The Run-Time System
===================

After a program is compiled, either to JVM bytecode or to machine
code, it needs to be executed.  We saw in the last class how a program
compiled into JVM bytecode runs.  The essential components of any
run-time system are stack (including registers, local variables,
arguments, return value), method area (where the code resides), and
heap (where objects are dynamically allocated).

Since the size of both the stack and the heap are dynamic, we do not
allocate a fixed amount of memory to them.  Instead the stack and the
heap occupy two ends of a virtual memory "space" with free memory in
between.  Note that this memory is allocated by the operating system.
(Talk about the notion of virtual memory.)

Why are objects allocated on the heap?  Because we do not know at
compile time the size of the objects we would be allocating.  How do
you think the allocation of the "class vector" works?

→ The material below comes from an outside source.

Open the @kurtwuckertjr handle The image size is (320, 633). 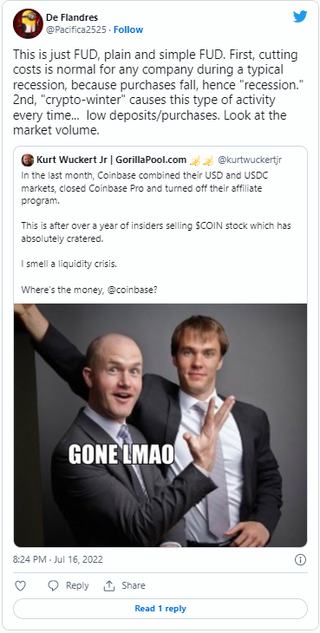[250, 160]
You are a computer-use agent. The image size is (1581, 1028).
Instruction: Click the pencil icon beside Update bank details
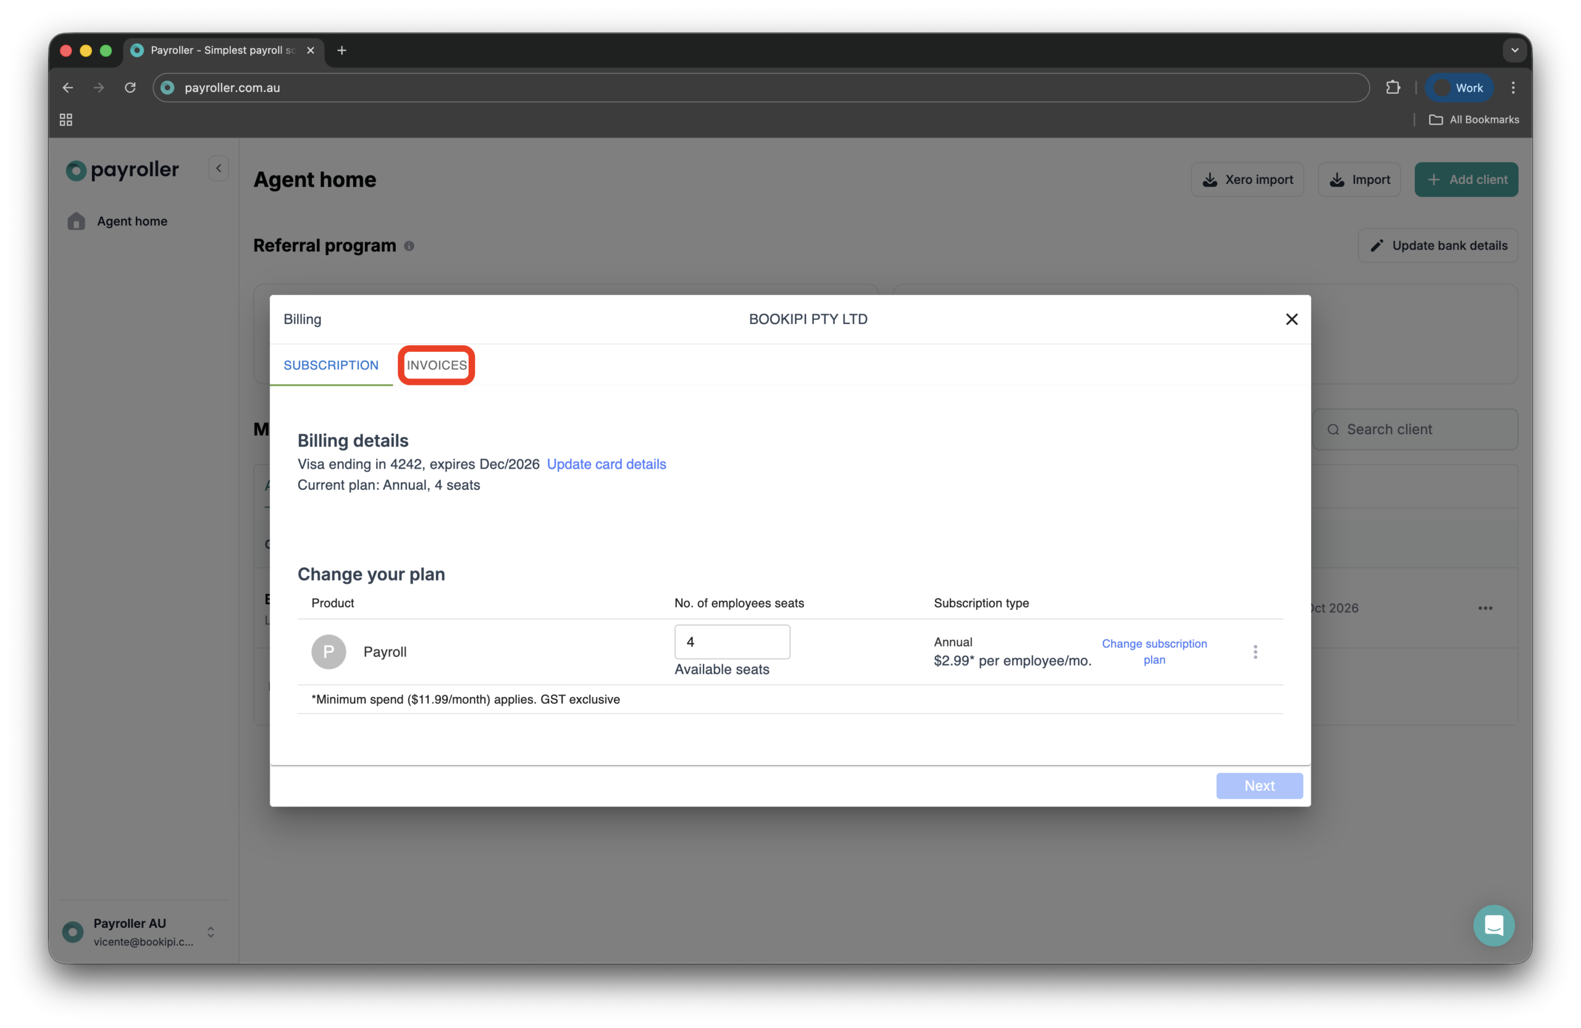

Memory corruption errors are one of the most common software bugs.
There are different kinds of memory corruption errors, the two most
common being references to non-allocated memory locations and memory
leaks.  Memory corruption errors occur primarily when programmers do
their own memory management.

Buffer overrun is one such example.  Overrun can happen in either the
stack or in the heap.  Stack overruns may overwrite the registers
(program counter, local variables, return arguments, etc.) and may
cause a variety of wierd behaviors.  Heap overruns overwrite objects
allocated that may be referenced later and could cause major problems.
The recent bug discovered in Microsoft MDAC is an example of a
heap-overrun bug.

Automatic Memory Management
===========================

Scheme and Java are two programming languages that do not allow the
programmer to directly allocate memory on the heap.  The heap memory
is managed by allocation and deallocation subroutines that are
automatically called (inbuilt).  For instance, when you create a new
object that is local for a procedure, memory for the object in the
heap will be allocated at the instant the object is declared and will
be deallocated when the procedure returns.

Memory management is a complex task since memory is not always
allocated and deallocated in convenient chunks.  So the virtual memory
space at any time could contain used space and unused space, which can
be reused for allocation.  The process of reclaiming deallocated space
is referred to as *garbage collection*.  

Garbage collection is an important component of the run-time system
that runs in the background (or periodically) to reclaim unused space.
This procedure needs to identify "dead space".  

Two kinds of garbage collectors: (a) reference counting; (b) tracing.
Reference counting keeps a count of the number of references made to
each object.  Whenever a reference to an object is added, the count
for the object is increased.  Whenever a reference to an object goes
out of scope or is reassigned, the count is decremented.  When an
object is garbage collected, the counts of all objects it references
are decremented.

Tracing collections traverse the "pointers" from the root set (global
variables, stack, etc.).  All reachable pointers form the live space.
Unreachable space can be reclaimed.  This is another example of a
graph traversal algorithm (like depth-first search and breadth-first
search that we had seen earlier in the class -- in connection with
traversing the web graph).  Tracing collectors use a mark and sweep
strategy.  And then compact/copy the live data so that it is stored in
one end of the heap.